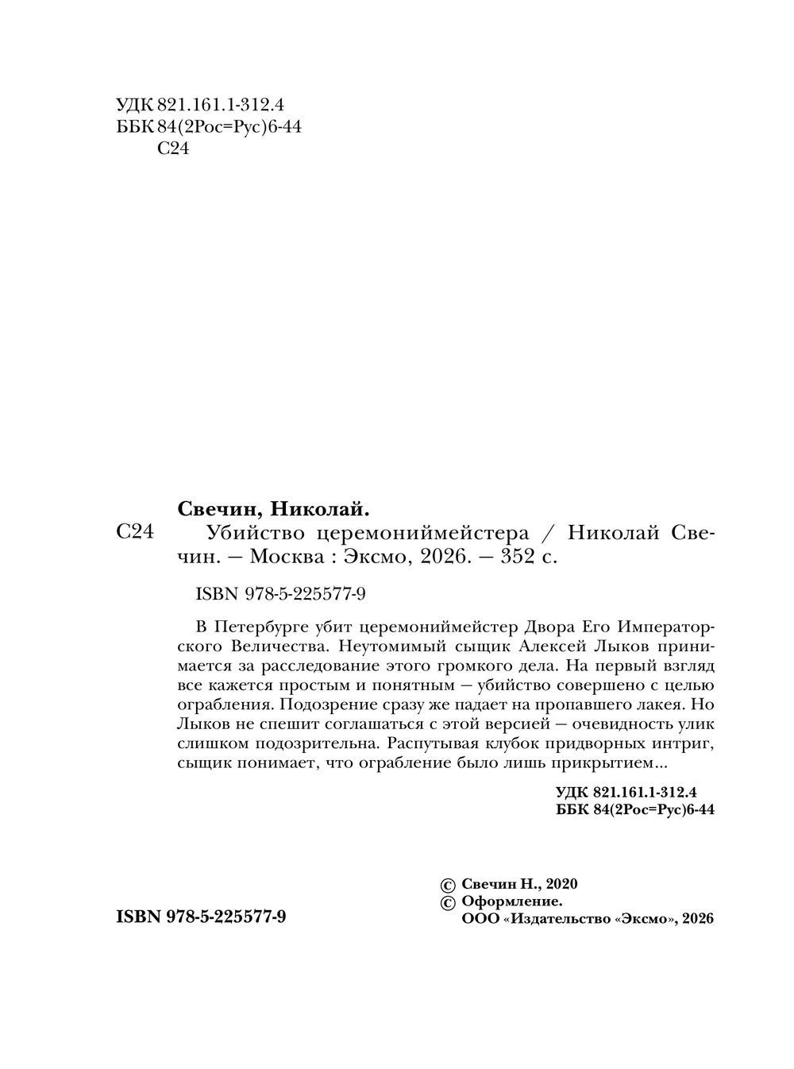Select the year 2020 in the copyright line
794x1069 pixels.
click(561, 884)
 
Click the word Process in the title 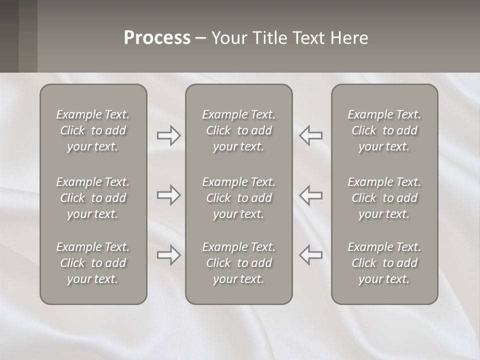point(157,38)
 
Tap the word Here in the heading point(348,38)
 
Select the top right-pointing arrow point(169,136)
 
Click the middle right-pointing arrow point(169,195)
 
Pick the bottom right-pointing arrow point(169,255)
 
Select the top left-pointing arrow point(311,136)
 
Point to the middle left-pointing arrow point(311,195)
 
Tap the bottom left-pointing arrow point(311,255)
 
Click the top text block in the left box point(93,130)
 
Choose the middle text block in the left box point(93,198)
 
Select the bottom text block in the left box point(93,263)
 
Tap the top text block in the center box point(239,130)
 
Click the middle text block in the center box point(239,198)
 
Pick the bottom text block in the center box point(239,263)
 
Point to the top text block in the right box point(384,130)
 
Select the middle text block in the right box point(384,198)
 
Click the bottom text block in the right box point(384,263)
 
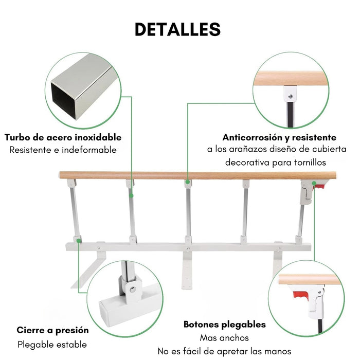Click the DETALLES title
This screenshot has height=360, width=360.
(x=177, y=29)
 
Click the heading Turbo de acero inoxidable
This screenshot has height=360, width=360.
(x=63, y=137)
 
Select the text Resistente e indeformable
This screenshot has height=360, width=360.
(x=63, y=150)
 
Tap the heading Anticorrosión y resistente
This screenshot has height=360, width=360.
(x=279, y=137)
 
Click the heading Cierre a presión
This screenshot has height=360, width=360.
(x=52, y=330)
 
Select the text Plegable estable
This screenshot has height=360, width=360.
(x=52, y=345)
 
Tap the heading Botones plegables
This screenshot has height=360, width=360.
(x=225, y=325)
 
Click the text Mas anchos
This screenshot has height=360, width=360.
(x=224, y=338)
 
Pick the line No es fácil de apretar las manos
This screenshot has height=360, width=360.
(x=224, y=351)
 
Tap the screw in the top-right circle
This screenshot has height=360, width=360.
(x=290, y=95)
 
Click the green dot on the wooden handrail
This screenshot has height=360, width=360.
(x=188, y=182)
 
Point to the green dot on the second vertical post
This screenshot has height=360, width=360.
(x=132, y=195)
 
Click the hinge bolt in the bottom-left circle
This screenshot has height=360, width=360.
(x=133, y=290)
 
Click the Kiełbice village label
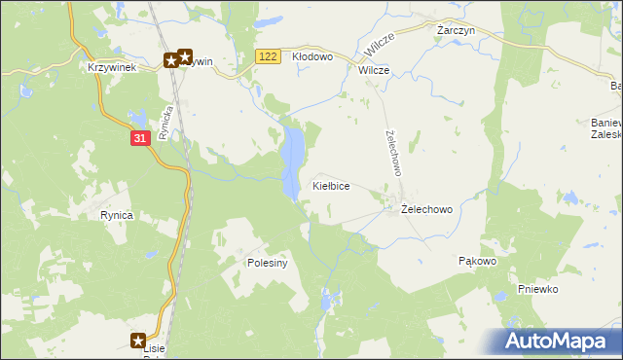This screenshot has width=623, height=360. (x=330, y=185)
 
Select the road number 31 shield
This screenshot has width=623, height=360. (x=140, y=139)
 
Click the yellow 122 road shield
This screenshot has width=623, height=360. (x=270, y=57)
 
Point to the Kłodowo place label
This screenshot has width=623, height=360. (x=312, y=57)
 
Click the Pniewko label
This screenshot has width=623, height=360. (x=537, y=289)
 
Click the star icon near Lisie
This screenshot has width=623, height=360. (x=138, y=341)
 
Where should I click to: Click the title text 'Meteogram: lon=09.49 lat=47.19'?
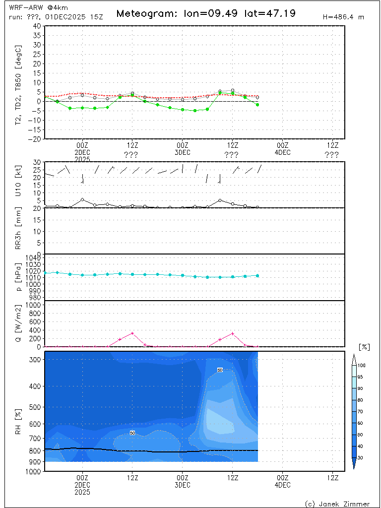(206, 13)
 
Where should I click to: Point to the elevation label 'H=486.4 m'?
(343, 17)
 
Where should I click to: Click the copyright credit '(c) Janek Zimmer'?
(337, 504)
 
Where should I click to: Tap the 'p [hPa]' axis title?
(19, 278)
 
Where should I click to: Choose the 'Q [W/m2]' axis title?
(19, 324)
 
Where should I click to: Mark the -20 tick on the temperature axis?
(35, 139)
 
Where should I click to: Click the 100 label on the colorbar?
(362, 366)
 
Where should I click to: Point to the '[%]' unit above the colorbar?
(364, 347)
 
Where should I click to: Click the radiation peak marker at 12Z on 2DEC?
(132, 333)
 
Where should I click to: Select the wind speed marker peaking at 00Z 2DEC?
(82, 200)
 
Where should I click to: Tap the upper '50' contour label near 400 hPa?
(220, 370)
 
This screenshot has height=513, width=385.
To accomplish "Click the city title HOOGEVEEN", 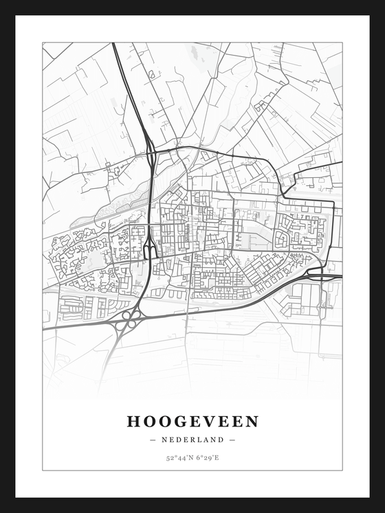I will pyautogui.click(x=192, y=421).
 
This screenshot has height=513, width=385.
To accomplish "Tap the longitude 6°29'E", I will pyautogui.click(x=207, y=457).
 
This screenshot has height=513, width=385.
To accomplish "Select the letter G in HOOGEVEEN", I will pyautogui.click(x=177, y=421).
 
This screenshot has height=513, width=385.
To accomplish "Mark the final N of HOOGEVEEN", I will pyautogui.click(x=252, y=421).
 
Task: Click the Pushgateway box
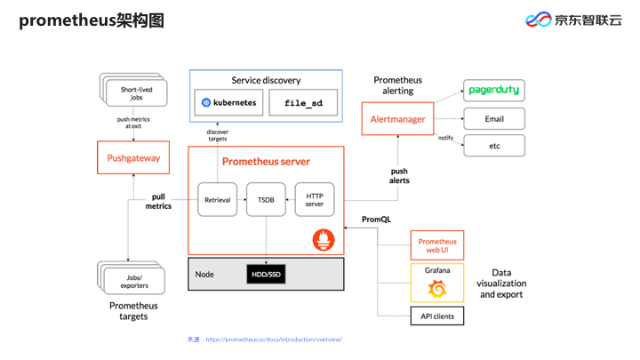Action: tap(133, 159)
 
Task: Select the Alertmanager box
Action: tap(396, 118)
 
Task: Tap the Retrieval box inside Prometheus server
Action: tap(218, 200)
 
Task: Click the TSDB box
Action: tap(266, 200)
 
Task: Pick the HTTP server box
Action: tap(315, 200)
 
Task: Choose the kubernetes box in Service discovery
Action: tap(228, 103)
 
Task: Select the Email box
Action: tap(494, 118)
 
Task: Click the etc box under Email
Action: tap(494, 145)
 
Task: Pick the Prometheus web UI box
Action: tap(437, 246)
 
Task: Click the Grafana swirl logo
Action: tap(437, 289)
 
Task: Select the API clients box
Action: tap(437, 315)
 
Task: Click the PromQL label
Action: tap(377, 219)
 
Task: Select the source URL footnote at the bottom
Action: tap(265, 340)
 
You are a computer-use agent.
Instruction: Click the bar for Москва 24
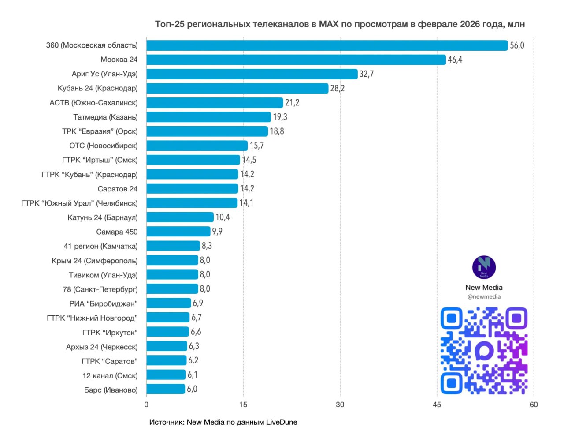[x=296, y=60]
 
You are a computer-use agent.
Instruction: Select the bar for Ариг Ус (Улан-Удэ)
[x=252, y=74]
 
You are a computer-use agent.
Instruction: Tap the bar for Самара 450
[x=178, y=232]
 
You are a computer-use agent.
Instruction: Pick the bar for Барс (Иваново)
[x=165, y=389]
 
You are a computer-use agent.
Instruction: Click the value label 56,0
[x=517, y=45]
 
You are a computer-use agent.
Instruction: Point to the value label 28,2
[x=338, y=88]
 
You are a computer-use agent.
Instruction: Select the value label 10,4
[x=223, y=217]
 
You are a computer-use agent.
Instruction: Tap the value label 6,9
[x=198, y=303]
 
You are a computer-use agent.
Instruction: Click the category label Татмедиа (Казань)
[x=105, y=117]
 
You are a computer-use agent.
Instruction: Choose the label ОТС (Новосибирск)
[x=103, y=146]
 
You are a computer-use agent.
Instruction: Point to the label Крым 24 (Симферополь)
[x=94, y=261]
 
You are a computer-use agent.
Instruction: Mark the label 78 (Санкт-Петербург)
[x=100, y=289]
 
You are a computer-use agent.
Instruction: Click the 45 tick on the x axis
[x=437, y=405]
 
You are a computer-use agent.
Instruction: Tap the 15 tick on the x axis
[x=243, y=405]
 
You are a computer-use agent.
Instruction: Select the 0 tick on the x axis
[x=146, y=405]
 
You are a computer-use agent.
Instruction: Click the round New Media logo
[x=484, y=267]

*Problem statement*.
Rewrite the stretch of entries from the line containing "Pick the bottom text" through the line containing "(x=63, y=150)", including both ends, with every line and request reproduced and each coordinate in the answers multiplied by 0.8 and rounded to a whole number (halves round up). Leave the pictures out.

*Response to the exercise*.
Pick the bottom text block in the center box point(191,210)
 
Point to the top text block in the right box point(307,104)
 
Select the middle text block in the right box point(307,158)
 
Click the bottom text block in the right box point(307,210)
 
Click the DETALLES title
This screenshot has height=360, width=360.
(x=142, y=23)
 
Click the heading Turbo de acero inoxidable
This screenshot has height=360, width=360.
(x=50, y=110)
 
Select the text Resistente e indeformable
This screenshot has height=360, width=360.
(x=50, y=120)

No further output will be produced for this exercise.